"""

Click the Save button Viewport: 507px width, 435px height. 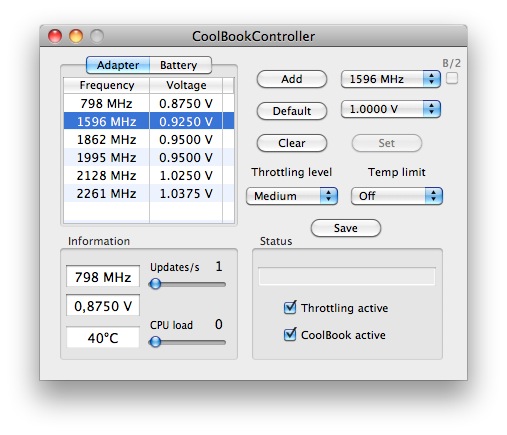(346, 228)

"""
"""

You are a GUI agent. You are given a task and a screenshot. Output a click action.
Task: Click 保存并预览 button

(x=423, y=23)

"""
"""

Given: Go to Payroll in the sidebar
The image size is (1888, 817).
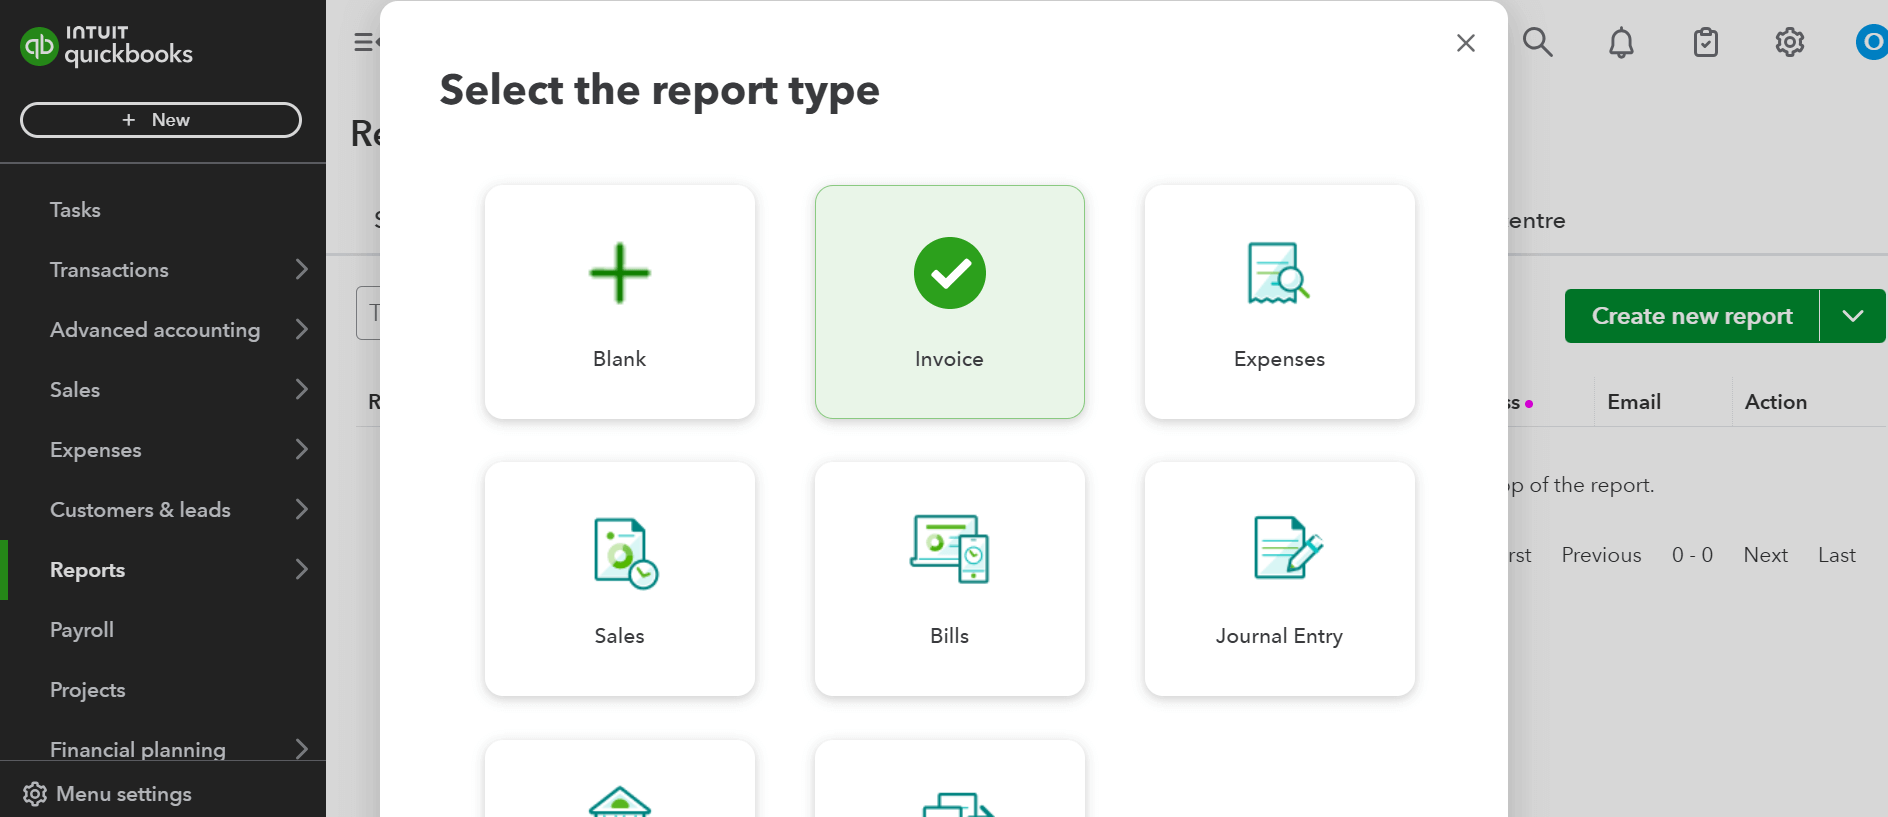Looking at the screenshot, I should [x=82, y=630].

"""

■ **Compito assegnato**: Riformuli come elenco JSON di stringhe, una per riga e senza righe vuote, le righe comprese tra quella contenente "Given: Go to Payroll in the sidebar" e quella contenente "Looking at the", entrambe incluse. Escluda le immagini dalla risposta.

■ **Risposta al compito**:
[
  "Given: Go to Payroll in the sidebar",
  "The image size is (1888, 817).",
  "Looking at the screenshot, I should [x=82, y=630]."
]